Because RB neurons serve as primary mechanosensory neurons and are involved in the response to touch in the developing embryo, we next analyzed the behavior of morphant embryos to determine the functional consequences of the loss of Runx1. Bilateral Injection of any one of the three morpholinos led to a significant reduction in touch sensitivity in a dose dependent manner (Fig 5C–D; Supplemental movies).

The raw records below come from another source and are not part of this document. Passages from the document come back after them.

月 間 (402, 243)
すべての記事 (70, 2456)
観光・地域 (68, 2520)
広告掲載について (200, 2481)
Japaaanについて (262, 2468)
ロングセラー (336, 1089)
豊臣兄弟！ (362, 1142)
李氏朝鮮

The fact that two translation blocking morpholinos and a splice-inhibitory morpholino give identical results establishes the strong specificity of the phenotype. These results indicate that Runx1 function is critically required for the formation of RB sensory neurons and is essential for the development of a functional mechanosensory system at larval stages.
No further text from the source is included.